The challenges were there, she says; “You may step on toes because some people may not like what you do. They prefer people who are permanently blindfolded to their practices. It is only in Nigeria that you could find people who are not qualified climb the ladder fast. When you find a worker who enters the service on salary Grade Level 4 and climbs to level 9 in four years, you have to speak out.
“Don’t promote me if I do not merit a promotion, I don’t like cheating.”
Comrade Sessi has held the positions of Treasurer of SSANU, Western Zone, made up universities in the former Western Region; she was a member of the executive of NLC, Lagos State.
In 2015, she became the Chairman, Political Committee, NLC, Lagos State. Her job should be the go-between of workers and government, she says but adds that the role of the Joint Negotiation Council makes her powerless sometimes; “We can only play advisory role or come in when negotiation breaks down.”
And NLC is not fond of going on strike she says: “We took that action because it looks like the government only understands the use of force. We would have written letters and when they refuse to come to the negotiation table, we downed tools.”
“The current political situation is a pain in my heart. When I was growing up, my father bought the biggest size of Milo and milk for the family. When you receive salary these days, it is difficult to put food on the table. After paying school fees, there is nothing left, it is difficult to save; life is hard. The worse is that some people have too much while some live in abject poverty. Without apology, one should say that the political class is taking things too far.

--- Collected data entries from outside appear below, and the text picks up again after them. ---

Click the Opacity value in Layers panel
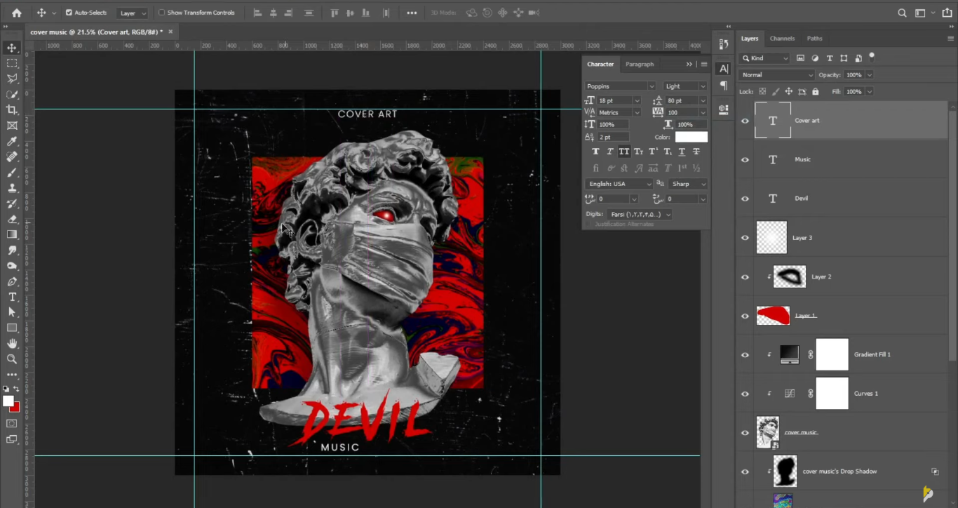 [x=856, y=74]
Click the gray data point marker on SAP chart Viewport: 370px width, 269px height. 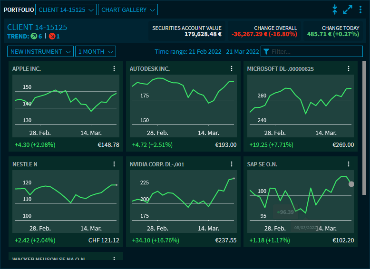(x=351, y=184)
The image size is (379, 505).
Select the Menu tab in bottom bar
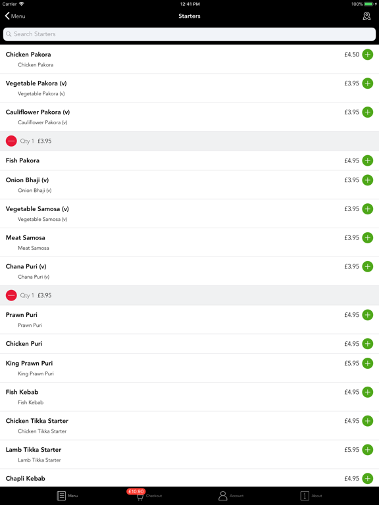pos(67,496)
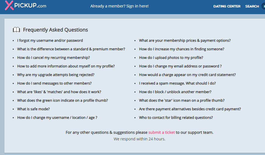
Task: View the 'star' icon meaning question
Action: point(182,100)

“How can a governor have N4.7 billion in his account when workers are owed salaries? Our leaders should tell us how they spend our money; they should be sympathetic and show that they have a conscience.
“Look at the state of the hospitals in the country; when they have minor ailments, they look for treatment abroad. Their children travel first class.”

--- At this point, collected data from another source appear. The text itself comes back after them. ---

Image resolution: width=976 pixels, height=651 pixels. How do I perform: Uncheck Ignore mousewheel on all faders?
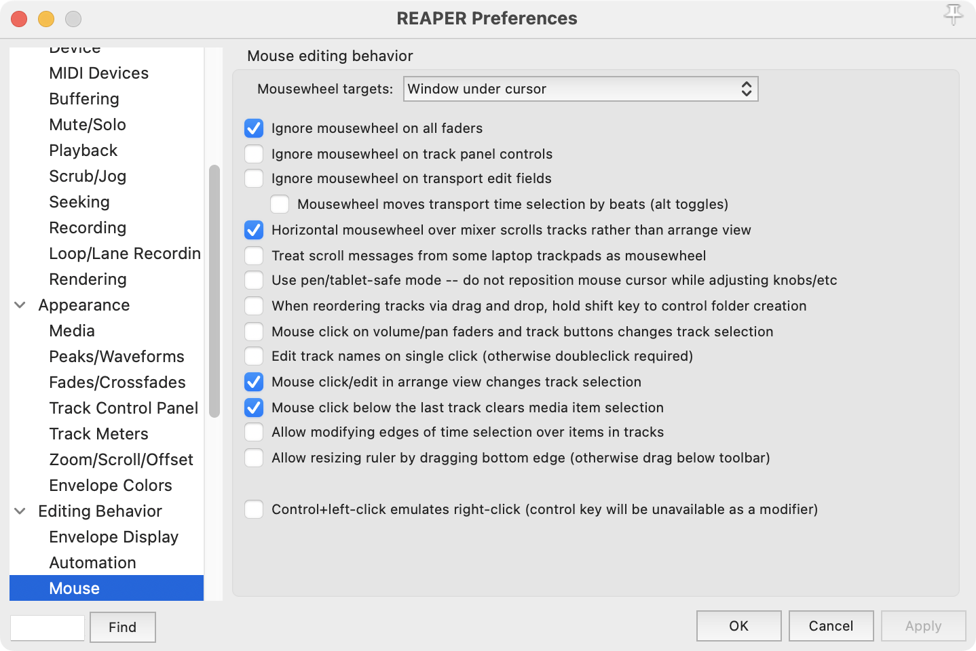pos(254,128)
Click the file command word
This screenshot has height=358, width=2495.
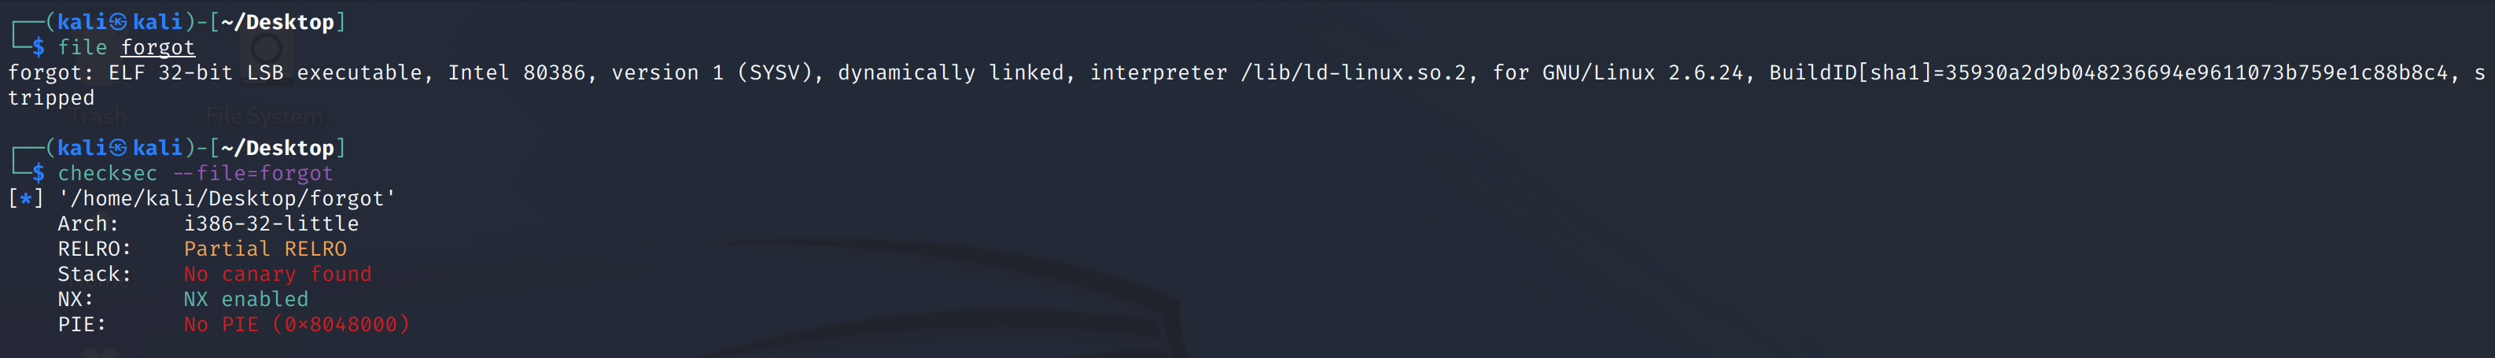pyautogui.click(x=82, y=47)
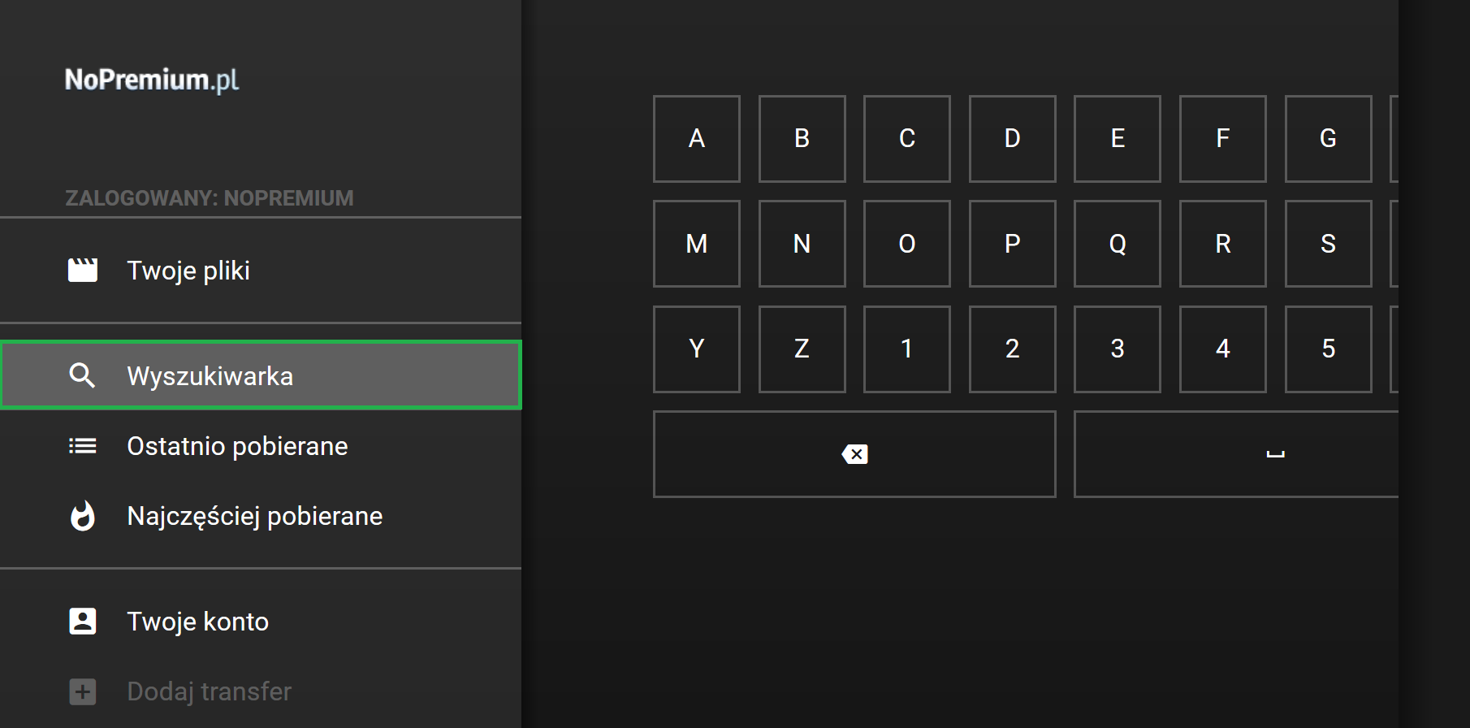Click the clapperboard icon for Twoje pliki
1470x728 pixels.
point(82,270)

On the NLC planned protest over increase in fuel price that died at birth, Comrade Sessi explained that it was lack of planning by the union: “If you don’t want to fail, plan. I was disappointed in the labour unions, I was one of the people who suffered the consequences; I almost lost my life.
On the day of the protest, we moved from Tejuosho to Maryland where we met with the Police. When we left them to carry on to the airport, we met these fearsome Police who were armed to the teeth; around Customs I have never encountered that type of Force, but we were ready and determined that those of us who where still left after the encounter should go on to the International Airport.
“But would you believe that it was the labour union that stopped us from going further? That protest was a waste of time; they told us that they had paralyzed activities at the airport but I counted four planes taking off.
“ Workers are not being paid and some states have misplaced priority with their white elephant projects. In Osun State, for example, I think that agriculture should be the priority instead of overhead bridge and 10- lane road. Ekiti State will run into trouble because the government will settle the stomach infrastructure project with government fund.